Africa-Press – Namibia. Russia, Ukraine, and Turkey signed an UN-brokered agreement in July to secure a humanitarian corridor through the Black Sea to allow food and fertilizer exports. However, Moscow repeatedly denounces that sanctions continue to impede its grain and fertilizer supplies to the most vulnerable nations.

The West deliberately hinders fertilizer supplies under the Black Sea grain deal, trying to undermine Russia’s international prestige and force African countries to buy grain from Europe and the USA, according to senior research fellow of the Center for European Studies, Institute of World Economy and International Relations of the Russian Academy of Sciences, Vladimir Olenchenko.

The Kremlin has claimed that 300,000 tons of Russian fertilizer, which Russia offered to transfer to African countries free of charge, are mostly stranded in EU ports. Talking to Sputnik, Olenchenko commented on this situation, describing the West as “unreasonably aggressive.”

In a conversation with Sputnik, Olenchenko recalled French leader Emmanuel Macron’s recent statements that a new corridor for Russian fertilizer supply to Africa is going to be established. The expert pointed out that France’s actions are largely motivated by Macron’s claims that “Russia is creating a competition for France.” This implies that France has opened a direct confrontation with Russia over influence on the African continent, Olenchenko explained.

As for solving the problem of fertilizer supplies, the analyst underlined that although the French “are doing something under pressure from the United Nations,” their actions “fall under the definition of the so-called red tape.”

According to the expert, there are several reasons why the West opposes even free deliveries of Russian grain. In particular, western countries seem to pursue their commercial interests.

As Olenchenko asserted, the majority of western powers, including the US, despite not saying it openly, would benefit from African countries being forced to buy grain from Europeans and Americans.

Meanwhile, the expert reiterated that Russia is ready to provide its fertilizers free of charge. Clarifying the “free of charge” term, Olenchenko said that it can only be applied to consumer states, i.e. African nations. For Russia, the supplies it offered are not “free”, although the county is ready to bear some of the costs.

Europeans, for their part, seem trying to force Africa to purchase fertilizer from the West at exorbitant prices. The African countries, however, do not always have funds to pay the price, the analyst pointed out. Then, he continued, “migration flocks to Europe,” benefitting the US, as Europe’s competitiveness deteriorates.

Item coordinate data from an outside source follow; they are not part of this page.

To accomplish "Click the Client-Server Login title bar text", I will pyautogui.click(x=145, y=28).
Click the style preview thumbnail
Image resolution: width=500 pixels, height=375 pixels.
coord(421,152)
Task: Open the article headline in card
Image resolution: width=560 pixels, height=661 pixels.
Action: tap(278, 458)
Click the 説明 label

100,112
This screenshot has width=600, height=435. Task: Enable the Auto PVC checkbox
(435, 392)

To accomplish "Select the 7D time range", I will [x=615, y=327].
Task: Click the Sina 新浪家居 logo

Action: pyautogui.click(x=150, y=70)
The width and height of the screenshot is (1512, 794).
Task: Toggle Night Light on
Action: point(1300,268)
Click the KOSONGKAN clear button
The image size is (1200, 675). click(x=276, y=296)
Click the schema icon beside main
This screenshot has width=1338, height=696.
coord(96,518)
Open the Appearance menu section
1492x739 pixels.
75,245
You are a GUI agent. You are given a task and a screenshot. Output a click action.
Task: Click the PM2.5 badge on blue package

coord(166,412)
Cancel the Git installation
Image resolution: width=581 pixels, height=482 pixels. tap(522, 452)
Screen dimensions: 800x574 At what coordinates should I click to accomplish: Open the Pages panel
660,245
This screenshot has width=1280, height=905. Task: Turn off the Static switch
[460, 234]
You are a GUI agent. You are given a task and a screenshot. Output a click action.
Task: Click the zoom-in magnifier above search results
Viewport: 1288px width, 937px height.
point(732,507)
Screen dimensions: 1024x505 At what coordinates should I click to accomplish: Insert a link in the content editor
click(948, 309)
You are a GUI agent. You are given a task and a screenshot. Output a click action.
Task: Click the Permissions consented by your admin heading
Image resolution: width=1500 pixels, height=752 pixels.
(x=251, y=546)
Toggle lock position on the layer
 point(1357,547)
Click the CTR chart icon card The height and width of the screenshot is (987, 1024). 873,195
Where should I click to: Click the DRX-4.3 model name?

For many months, western nations maintained the blockade against hundreds of thousand tons of Russian-produced fertilizers, referring to sanctions, despite Russia’s intention to distribute them for free to the world’s poorest countries.

The grain deal, which was signed on July 22 by Russia, Turkey, Ukraine, and the United Nations, implied the export of Ukrainian grain, food, and fertilizers across the Black Sea from three ports, including Odessa. The second part of this agreement implied the free export of Russian grain and fertilizer through the Black Sea to the countries in need. Still, Moscow has repeatedly stated that, despite the agreement, sanctions continue to impede the country’s grain and fertilizer exports, as well as the fact that most deliveries of both Ukrainian and Russian grain were going to Europe, and not to those in need.

The agreement expired on November 18, but it was automatically extended for 120 days in case none of the parties objected. The Russian Foreign Ministry stated that “no such objections were received,” while also noting that the Russian side permitted a technical extension of the “Black Sea initiative” for the export of Ukrainian grain with no changes in terms and scope.

Last week, Russian President Vladimir Putin reassured Russia’s readiness to increase fertilizer supply to international markets and to collaborate “with absolutely all partners in this field, without exception.”

The president stated that many of his African counterparts had told him that they “do not understand what is happening, since it is about aid to the poorest countries.”

Finally, an agreement on the release of the first batch of fertilizers held in the EU was reached this month. The first shipment of 20,000 tons of fertilizer left the Netherlands for Malawi on Tuesday.